AbstractsLanguage, Literature & Linguistics

From Talking Animal to Talking Machine. Lexical semantic relations in WordNet

by Tatiana Valeria Kantorovich

Institution: University of Iceland
Year: 2015
Keywords: Enska
Record ID: 1221329
Full text PDF: http://hdl.handle.net/1946/20386


A long time passed from the first word said by Homo sapiens to the first word said by a machine. The possibility of machines talking like men confronts us with the richness and complexity of human linguistic competence and its cognitive underpinnings. The contemporary study of linguistics attempts to explain this complexity explicitly. Part of this is lexical semantics, which studies the meanings of words and the relations between them.

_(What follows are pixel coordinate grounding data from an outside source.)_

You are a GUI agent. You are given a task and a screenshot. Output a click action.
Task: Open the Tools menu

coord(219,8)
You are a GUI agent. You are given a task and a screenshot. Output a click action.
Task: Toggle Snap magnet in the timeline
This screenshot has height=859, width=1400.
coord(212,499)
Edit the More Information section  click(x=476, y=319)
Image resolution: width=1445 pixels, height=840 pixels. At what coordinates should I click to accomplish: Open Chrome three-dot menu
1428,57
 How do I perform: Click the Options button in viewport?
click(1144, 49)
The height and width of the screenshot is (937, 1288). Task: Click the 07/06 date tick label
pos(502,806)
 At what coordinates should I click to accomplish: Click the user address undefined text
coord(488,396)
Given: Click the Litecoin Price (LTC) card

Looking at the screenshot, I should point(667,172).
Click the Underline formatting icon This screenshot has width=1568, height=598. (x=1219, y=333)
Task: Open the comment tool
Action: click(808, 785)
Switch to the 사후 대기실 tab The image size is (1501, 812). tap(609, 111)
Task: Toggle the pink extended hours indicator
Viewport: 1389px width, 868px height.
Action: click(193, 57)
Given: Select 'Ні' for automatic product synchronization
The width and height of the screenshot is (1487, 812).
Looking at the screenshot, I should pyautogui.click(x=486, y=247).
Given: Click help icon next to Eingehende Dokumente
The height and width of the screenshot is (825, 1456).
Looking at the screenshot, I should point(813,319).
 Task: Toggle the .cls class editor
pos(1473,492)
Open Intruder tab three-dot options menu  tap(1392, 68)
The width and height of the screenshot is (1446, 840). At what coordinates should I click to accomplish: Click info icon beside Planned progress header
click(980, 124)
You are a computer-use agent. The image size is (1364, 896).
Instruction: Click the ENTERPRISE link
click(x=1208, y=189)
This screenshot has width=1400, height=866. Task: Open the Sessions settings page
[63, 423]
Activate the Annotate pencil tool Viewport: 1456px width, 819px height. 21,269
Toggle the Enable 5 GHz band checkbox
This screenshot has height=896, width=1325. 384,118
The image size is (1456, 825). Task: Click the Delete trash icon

This essay addresses the attempt to represent one aspect of lexical semantic linguistic competence (lexical semantic relations) in a major computational resource: WordNet. There are various kinds of relations in lexical semantics: homonymy, synonymy, antonymy, hyponymy, meronymy, and troponymy. They were used in WordNet to represent the organisation of the human lexicon. WordNet has a synset as a main building block. Synsets are sets of word forms that are close in meaning in context. In WordNet, nouns and verbs have taxonomic structures. The word forms are divided into domains related to a specific subject and shared features. Adjectives have a structure based on the antonymy relation where bipolar adjectives divided into clusters referring to a certain meaning. Adverbs are gathered in a single file. Psycholinguists have often attacked the WordNet structure as a representation of human linguistic competence. However, computational linguists have found the lexical semantic database useful for machine applications and natural language processing. WordNet have been translated into many languages and combined into multilingual databases such as EuroWordNet. Each language has developed its own wordnet but they are interconnected with interlingual links. Expand and merge approaches are used for data acquisition. The expand approach assumes bilingual translation with automatic, manual and hybrid methods to fill up gaps in data. Linguistic bias between languages can be reduced by data from sources such as Wikipedia or dictionary translation by professional interpreters. The merge approach assumes use of monolingual corpora for data acquisition. WordNet moved from cognitive science to natural language processing. It is one of the remarkable discoveries that helped scientists to come closer to the desire to teach machines to speak.